Relations between Tudjman and Milosevic were not good, especially after, the Serb autonomous region of Krajina, SAO Krajina was established by rebel Serbs in south-western Croatia, with the secret help of Serbia. Its leaders “publicly expressed views that SAO Krajina belonged to Serbia”, and said that they do not recognise the authority of Croatia. From that viewpoint, the conversation between the two presidents without witnesses, which lasted for several hours, came as a surprise.

Media comments, mainly published in Bosnia, claimed that Tudjman and Milosevic had agreed on the dismissal of Prime Minister Markovic and the partition of Bosnia in a way that a Greater Serbia would be created, and Croatia would expand into the borders of the Banovina. The Banovina of Croatia had been created within the Kingdom of Yugoslavia in 1939 as an administrative-territorial unit that included parts of Bosnia and existed until the beginning of the World War II in Yugoslavia in 1941.

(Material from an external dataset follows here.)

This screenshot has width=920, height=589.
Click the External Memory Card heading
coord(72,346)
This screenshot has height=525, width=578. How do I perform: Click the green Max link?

In one way, the Milosevic-Tudjman meeting was an announcement that after the de facto death of the SFRY, the formality of its funeral remained: the dismissal of the pro-Yugoslav prime minister and the deconstruction of the “Communist creation”, as Milosevic and Tudjman regarded Bosnia.

Additional facts contained in Milosevic’s indictment for war crimes in Bosnia by the International Criminal Tribunal for the Former Yugoslavia, ICTY state that he and Tudjman met in Karadjordjevo on March 25, 1991, and discussed the partition of Bosnia and Herzegovina.

The agreement was also mentioned in testimonies at the trial of the Croatian Defence Council, HVO general Tihomir Blaskic, which ended with the conclusion in the verdict saying that the desire for Bosnia to be partitioned was expressed during a confidential conversation held in Karadjordjevo.

The judgment in the case against Jadranko Prlic and five other wartime leaders of Herzeg-Bosnia said that Tudjman led a joint criminal enterprise with aim of creating a Greater Croatia within the borders of Banovina.

Due to Milosevic’s death and his unfinished trial, the opinion of the judges on this agreement was never delivered in his case. But enough testimonies and documents exist to create a picture of what was happening.

A secret encounter everyone knew about 


The town of Bihac in Bosnia and Herzegovina, reportedly coveted by Franjo Tudjman, in August 1995. Photo: EPA/ATTILA KISBENEDEK.

According to his Hague testimony, Stjepan Mesic, then a member of the SFRY presidency from Croatia, suggested to Borisav Jovic, a member of the presidency from Serbia, that he ask Milosevic to ensure that the Croatian and Serbian presidents meet and try to politically resolve the problems between them.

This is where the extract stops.